» Aim: Starting at the line that contains "Find the location of a particular element. This", repeat each line word for word, ending with the line that contains "The height and width of the screenshot is (1535, 1071).".

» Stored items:
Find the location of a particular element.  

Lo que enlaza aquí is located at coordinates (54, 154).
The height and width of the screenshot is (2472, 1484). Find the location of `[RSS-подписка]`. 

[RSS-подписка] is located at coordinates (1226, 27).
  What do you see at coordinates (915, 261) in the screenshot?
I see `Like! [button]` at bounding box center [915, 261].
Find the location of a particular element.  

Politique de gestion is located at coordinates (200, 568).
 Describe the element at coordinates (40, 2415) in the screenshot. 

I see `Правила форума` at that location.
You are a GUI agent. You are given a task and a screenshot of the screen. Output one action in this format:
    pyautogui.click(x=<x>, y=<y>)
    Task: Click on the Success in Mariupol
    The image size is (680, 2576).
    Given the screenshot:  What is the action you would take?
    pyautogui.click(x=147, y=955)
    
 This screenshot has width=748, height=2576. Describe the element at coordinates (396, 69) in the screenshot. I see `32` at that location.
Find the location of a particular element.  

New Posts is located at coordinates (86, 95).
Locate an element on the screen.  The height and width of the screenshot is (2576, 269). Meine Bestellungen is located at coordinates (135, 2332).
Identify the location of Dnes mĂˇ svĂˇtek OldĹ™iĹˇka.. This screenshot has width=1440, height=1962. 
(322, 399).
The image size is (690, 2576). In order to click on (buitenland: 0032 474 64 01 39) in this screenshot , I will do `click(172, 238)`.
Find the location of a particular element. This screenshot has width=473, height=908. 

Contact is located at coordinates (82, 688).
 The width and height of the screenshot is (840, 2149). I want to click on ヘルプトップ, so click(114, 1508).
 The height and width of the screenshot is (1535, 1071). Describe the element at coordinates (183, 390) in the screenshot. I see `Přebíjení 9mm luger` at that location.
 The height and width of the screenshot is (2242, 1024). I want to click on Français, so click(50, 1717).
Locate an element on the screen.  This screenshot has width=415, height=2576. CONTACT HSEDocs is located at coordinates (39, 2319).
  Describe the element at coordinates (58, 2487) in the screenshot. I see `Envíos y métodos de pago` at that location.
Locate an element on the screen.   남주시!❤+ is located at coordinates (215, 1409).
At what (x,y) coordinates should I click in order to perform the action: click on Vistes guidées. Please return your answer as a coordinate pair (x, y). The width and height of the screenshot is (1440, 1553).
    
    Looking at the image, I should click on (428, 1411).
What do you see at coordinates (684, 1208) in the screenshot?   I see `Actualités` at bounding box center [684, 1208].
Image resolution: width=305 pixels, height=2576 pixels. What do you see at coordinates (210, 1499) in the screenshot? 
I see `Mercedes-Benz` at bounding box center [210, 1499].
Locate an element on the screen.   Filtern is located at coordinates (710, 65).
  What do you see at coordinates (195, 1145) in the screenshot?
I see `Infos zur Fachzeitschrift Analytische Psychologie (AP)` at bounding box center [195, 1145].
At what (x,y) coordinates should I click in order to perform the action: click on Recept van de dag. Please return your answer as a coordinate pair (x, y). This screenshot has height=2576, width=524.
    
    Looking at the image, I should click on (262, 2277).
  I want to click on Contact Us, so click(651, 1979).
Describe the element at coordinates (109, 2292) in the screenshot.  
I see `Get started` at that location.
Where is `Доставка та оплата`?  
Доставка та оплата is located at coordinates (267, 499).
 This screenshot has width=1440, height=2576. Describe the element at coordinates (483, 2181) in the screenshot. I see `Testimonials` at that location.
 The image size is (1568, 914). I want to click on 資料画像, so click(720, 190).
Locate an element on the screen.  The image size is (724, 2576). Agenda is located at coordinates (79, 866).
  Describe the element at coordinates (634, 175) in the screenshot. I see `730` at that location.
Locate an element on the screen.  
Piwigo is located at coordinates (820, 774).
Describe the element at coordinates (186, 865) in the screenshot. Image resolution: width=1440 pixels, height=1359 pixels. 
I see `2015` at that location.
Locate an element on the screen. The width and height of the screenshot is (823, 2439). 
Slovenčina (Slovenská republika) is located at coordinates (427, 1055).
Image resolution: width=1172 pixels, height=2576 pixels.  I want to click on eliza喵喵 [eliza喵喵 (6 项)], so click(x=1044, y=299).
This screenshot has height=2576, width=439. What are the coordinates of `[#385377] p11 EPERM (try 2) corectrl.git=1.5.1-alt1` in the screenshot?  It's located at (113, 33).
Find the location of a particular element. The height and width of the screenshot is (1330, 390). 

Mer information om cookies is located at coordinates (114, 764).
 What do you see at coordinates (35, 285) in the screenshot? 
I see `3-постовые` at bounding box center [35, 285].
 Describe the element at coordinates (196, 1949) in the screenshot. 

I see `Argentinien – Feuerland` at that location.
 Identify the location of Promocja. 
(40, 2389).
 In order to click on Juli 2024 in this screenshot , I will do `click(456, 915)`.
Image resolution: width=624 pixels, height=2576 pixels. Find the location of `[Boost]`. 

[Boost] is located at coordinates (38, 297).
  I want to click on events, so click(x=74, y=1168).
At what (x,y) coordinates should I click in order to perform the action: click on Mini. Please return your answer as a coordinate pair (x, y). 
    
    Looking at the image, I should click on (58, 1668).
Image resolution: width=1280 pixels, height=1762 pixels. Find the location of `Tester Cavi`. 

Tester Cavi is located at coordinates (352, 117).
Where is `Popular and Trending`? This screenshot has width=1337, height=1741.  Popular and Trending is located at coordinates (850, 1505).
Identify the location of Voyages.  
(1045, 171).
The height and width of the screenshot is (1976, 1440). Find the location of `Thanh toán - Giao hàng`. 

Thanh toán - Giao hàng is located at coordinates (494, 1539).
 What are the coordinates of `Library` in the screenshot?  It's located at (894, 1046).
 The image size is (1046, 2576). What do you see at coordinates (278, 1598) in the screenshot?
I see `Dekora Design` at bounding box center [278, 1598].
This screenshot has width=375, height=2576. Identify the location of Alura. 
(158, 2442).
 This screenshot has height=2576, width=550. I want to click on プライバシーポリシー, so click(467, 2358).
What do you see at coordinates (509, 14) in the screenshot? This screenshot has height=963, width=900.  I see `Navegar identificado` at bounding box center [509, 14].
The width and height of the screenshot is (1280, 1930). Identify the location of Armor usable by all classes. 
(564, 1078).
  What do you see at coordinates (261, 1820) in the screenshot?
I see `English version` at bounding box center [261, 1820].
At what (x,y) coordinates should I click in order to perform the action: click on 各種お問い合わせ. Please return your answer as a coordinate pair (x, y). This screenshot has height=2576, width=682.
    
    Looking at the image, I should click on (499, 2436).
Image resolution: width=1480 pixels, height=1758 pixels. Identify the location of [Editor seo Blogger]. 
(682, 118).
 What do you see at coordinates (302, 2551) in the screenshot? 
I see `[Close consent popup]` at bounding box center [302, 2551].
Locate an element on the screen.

» Response for this exercise:
Find the location of a particular element. This screenshot has width=473, height=908. 

Contact is located at coordinates (82, 688).
 The width and height of the screenshot is (840, 2149). I want to click on ヘルプトップ, so click(114, 1508).
 The height and width of the screenshot is (1535, 1071). Describe the element at coordinates (183, 390) in the screenshot. I see `Přebíjení 9mm luger` at that location.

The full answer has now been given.